■ Exercise instructions: Transcribe the entries below exactly from their first line through the line containing "The height and width of the screenshot is (683, 596).", and let no picture into the copy.
☆ ☆ ☆ ☆
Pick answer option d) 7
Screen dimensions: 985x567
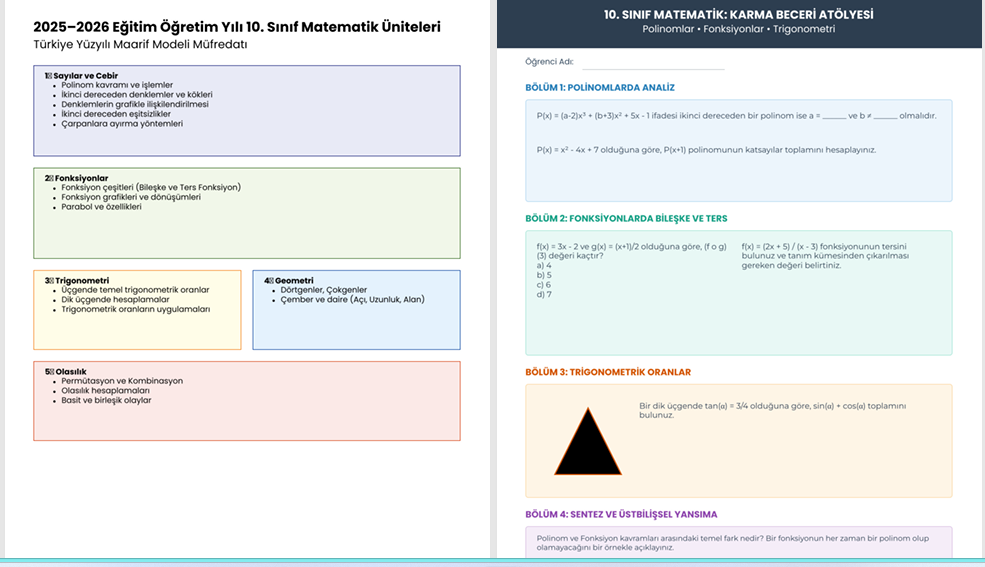pos(545,295)
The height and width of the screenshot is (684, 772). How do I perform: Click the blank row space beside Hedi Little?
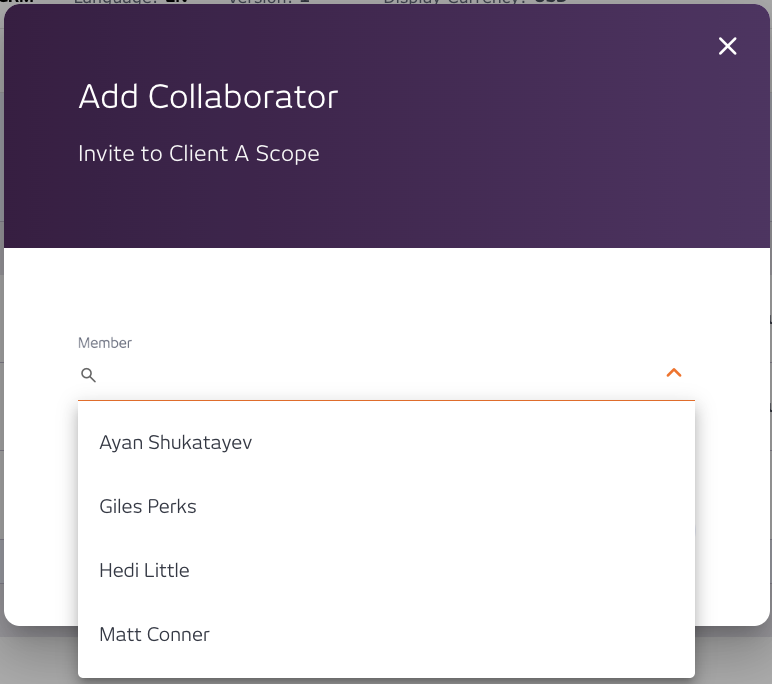pyautogui.click(x=450, y=570)
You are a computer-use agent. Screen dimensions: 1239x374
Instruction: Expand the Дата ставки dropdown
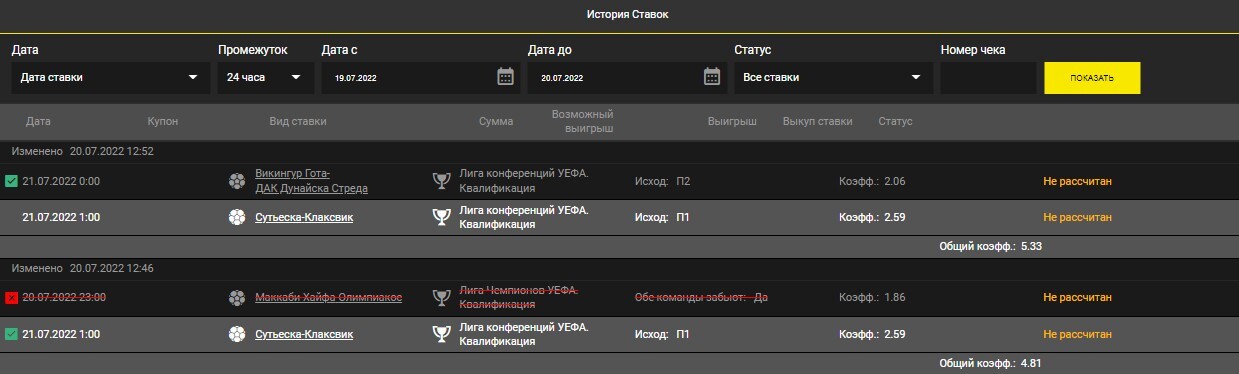pyautogui.click(x=111, y=77)
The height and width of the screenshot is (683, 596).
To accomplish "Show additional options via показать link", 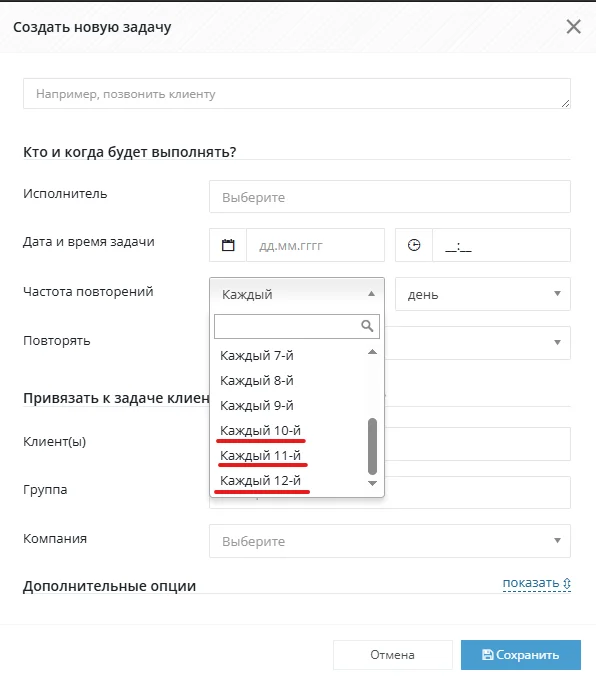I will coord(531,583).
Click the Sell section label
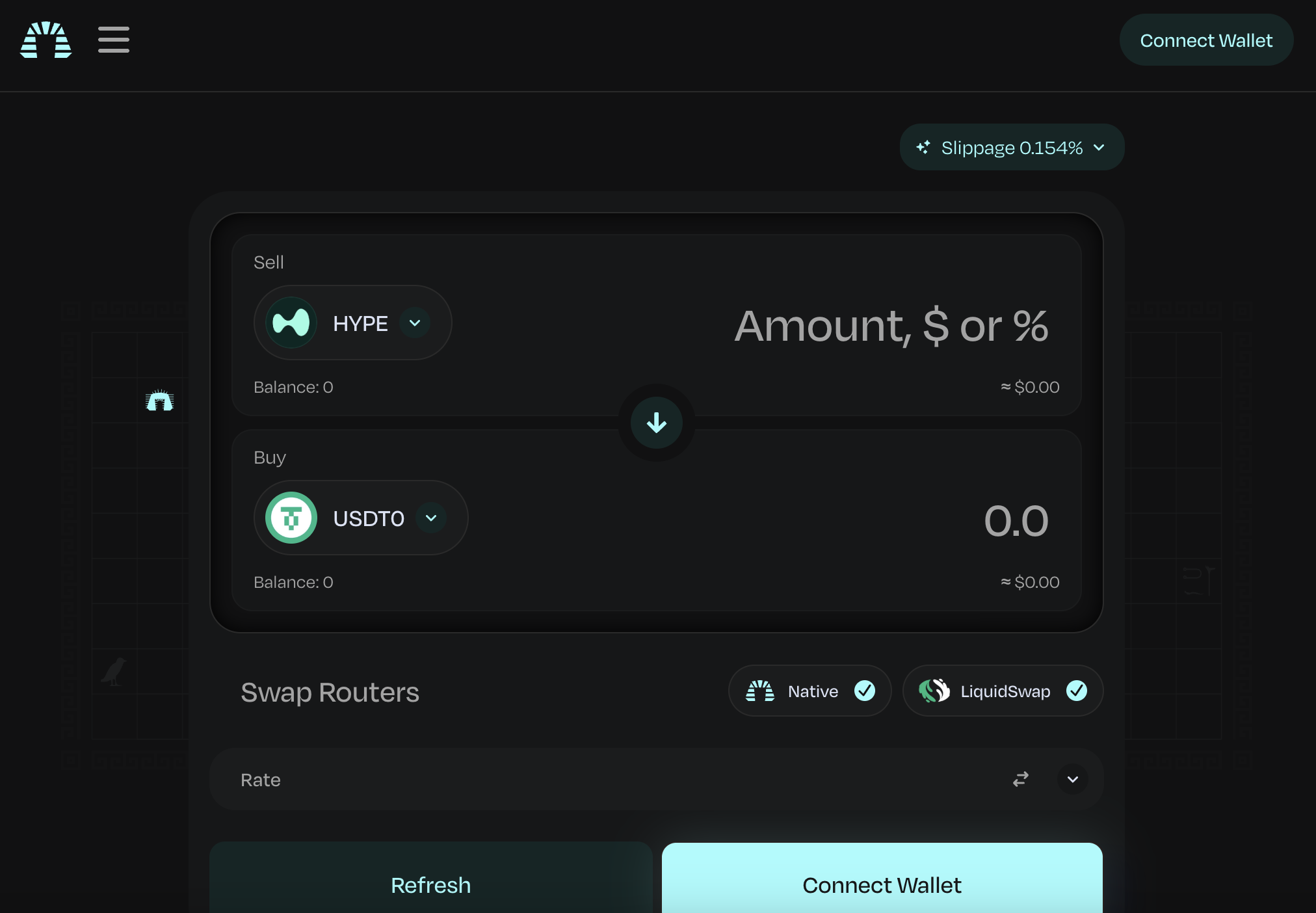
☆ ☆ ☆ ☆
■ Solved exercise:
Pick answer option d) 7
Screen dimensions: 985x567
pos(545,295)
The height and width of the screenshot is (684, 772). How do I perform: Click the blank row space beside Hedi Little?
pyautogui.click(x=450, y=570)
You are a computer-use agent. Screen dimensions: 1239x374
Instruction: Expand the Дата ставки dropdown
pyautogui.click(x=111, y=77)
The height and width of the screenshot is (683, 596).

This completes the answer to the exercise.